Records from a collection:
Segment Open

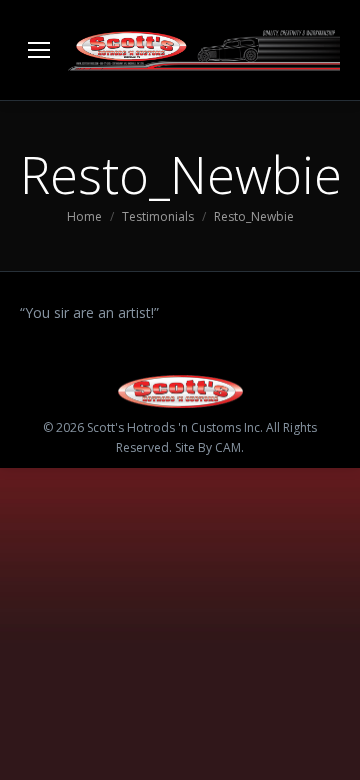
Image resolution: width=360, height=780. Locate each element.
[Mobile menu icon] (39, 50)
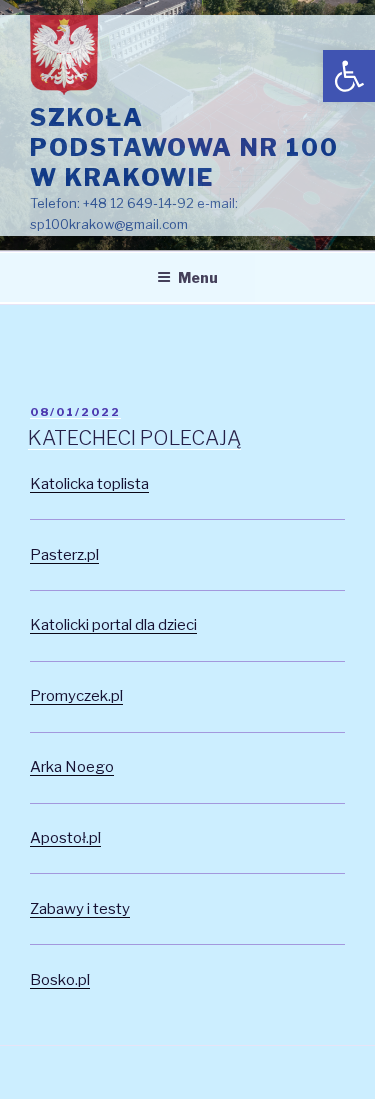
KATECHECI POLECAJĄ (134, 438)
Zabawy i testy (80, 909)
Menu (198, 277)
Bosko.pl (60, 980)
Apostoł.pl (65, 838)
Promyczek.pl (76, 696)
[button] (349, 76)
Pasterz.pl (64, 555)
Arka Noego (72, 767)
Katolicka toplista (89, 484)
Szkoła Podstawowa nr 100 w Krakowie (184, 147)
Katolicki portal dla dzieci (113, 625)
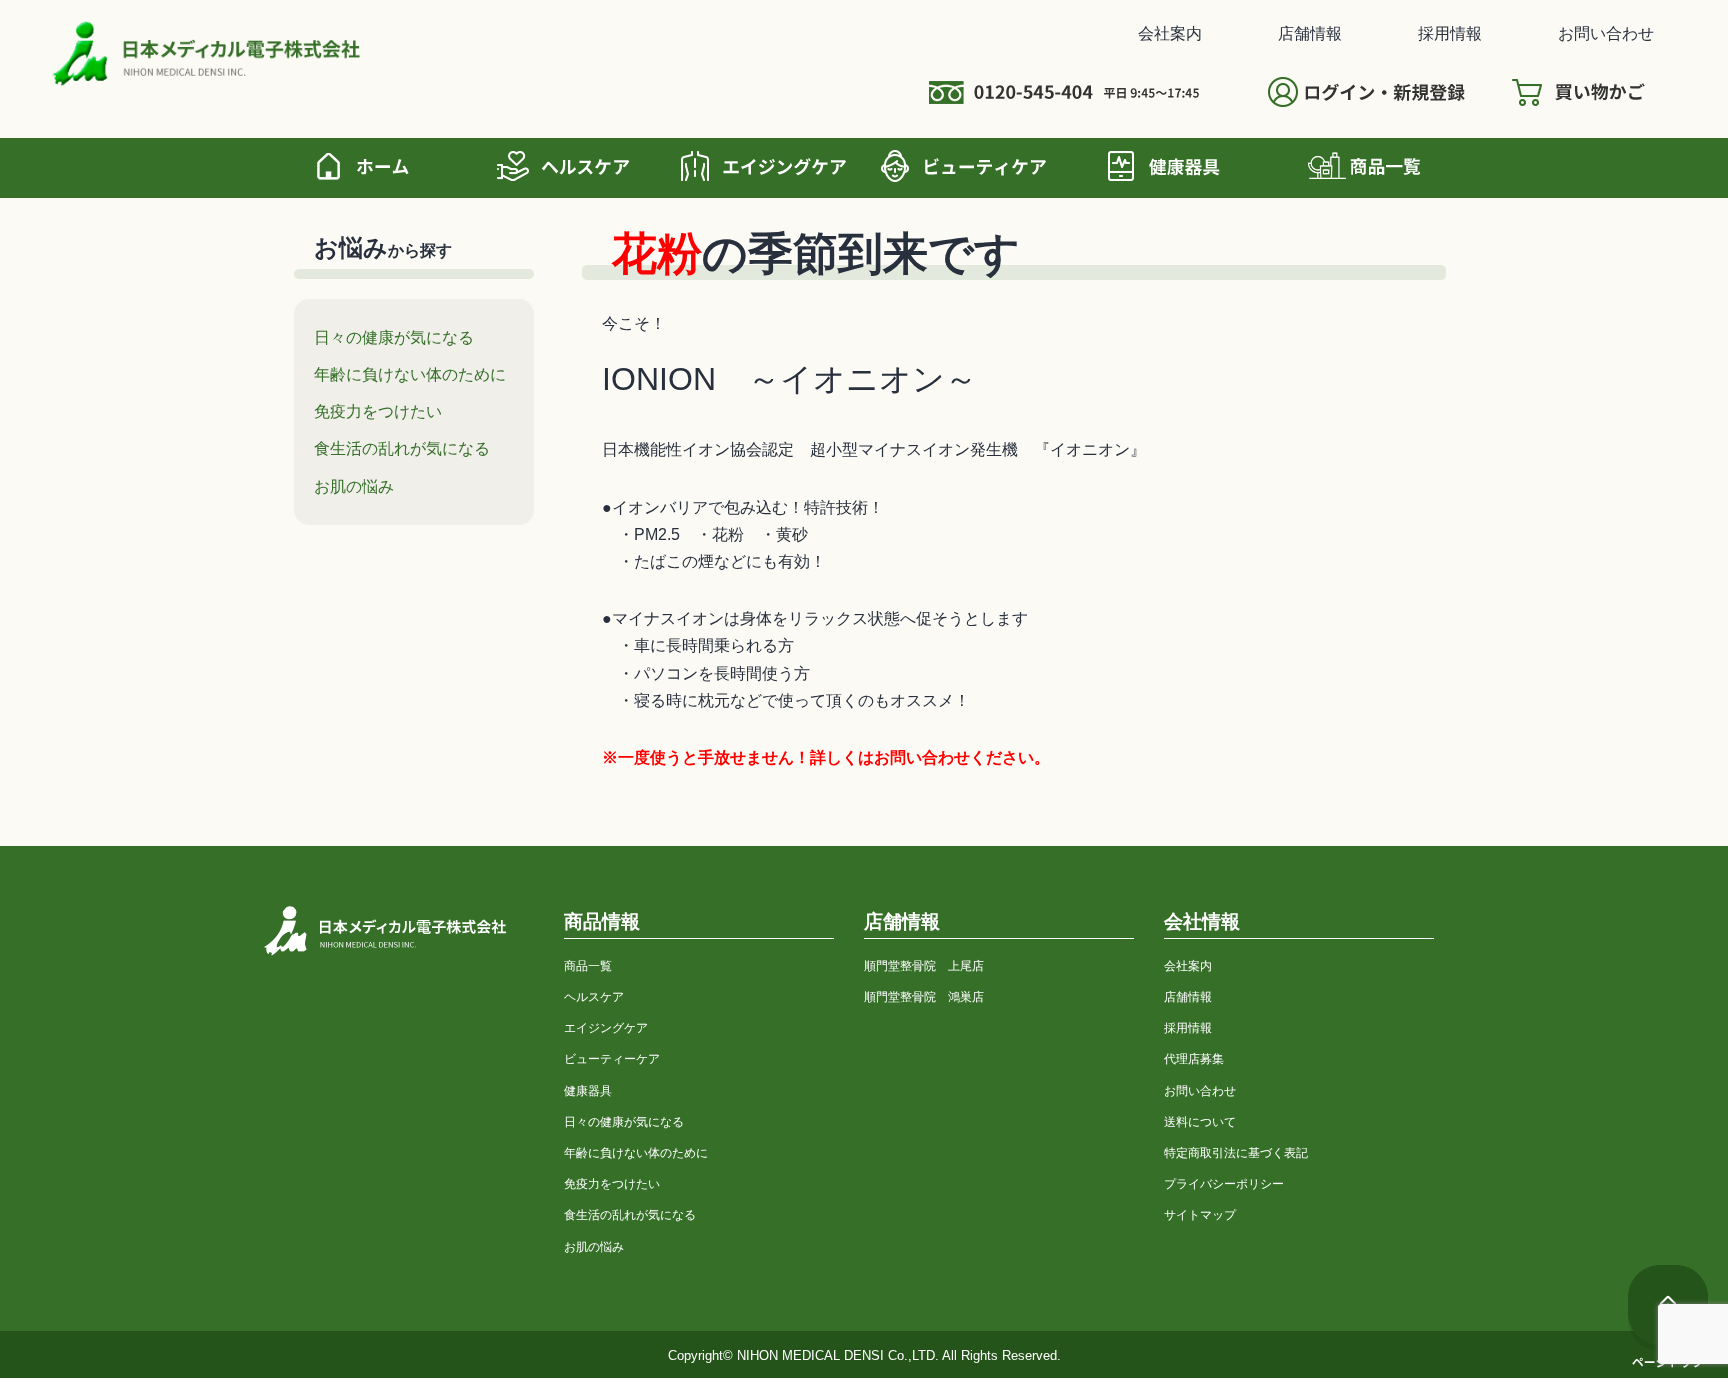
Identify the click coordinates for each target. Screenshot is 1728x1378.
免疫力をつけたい (378, 411)
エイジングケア (606, 1027)
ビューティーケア (612, 1058)
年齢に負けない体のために (410, 374)
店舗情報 (1310, 33)
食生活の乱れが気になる (402, 448)
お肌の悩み (354, 486)
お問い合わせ (1606, 33)
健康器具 (588, 1090)
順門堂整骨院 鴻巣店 (924, 996)
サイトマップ (1200, 1214)
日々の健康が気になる (394, 337)
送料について (1200, 1121)
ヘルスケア (594, 996)
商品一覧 (588, 965)
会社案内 (1170, 33)
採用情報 (1450, 33)
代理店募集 (1194, 1058)
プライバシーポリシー (1224, 1183)
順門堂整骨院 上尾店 (924, 965)
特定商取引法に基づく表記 (1236, 1152)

Segment Closed

> _PROBLEM DETAILS_: Please print exactly the lines from the one containing "順門堂整骨院 鴻巣店 (924, 996)" through the last line of the records, both included, and nothing else.

> _RESULT OF THE TASK_:
順門堂整骨院 鴻巣店 (924, 996)
サイトマップ (1200, 1214)
日々の健康が気になる (394, 337)
送料について (1200, 1121)
ヘルスケア (594, 996)
商品一覧 (588, 965)
会社案内 (1170, 33)
採用情報 (1450, 33)
代理店募集 (1194, 1058)
プライバシーポリシー (1224, 1183)
順門堂整骨院 上尾店 (924, 965)
特定商取引法に基づく表記 (1236, 1152)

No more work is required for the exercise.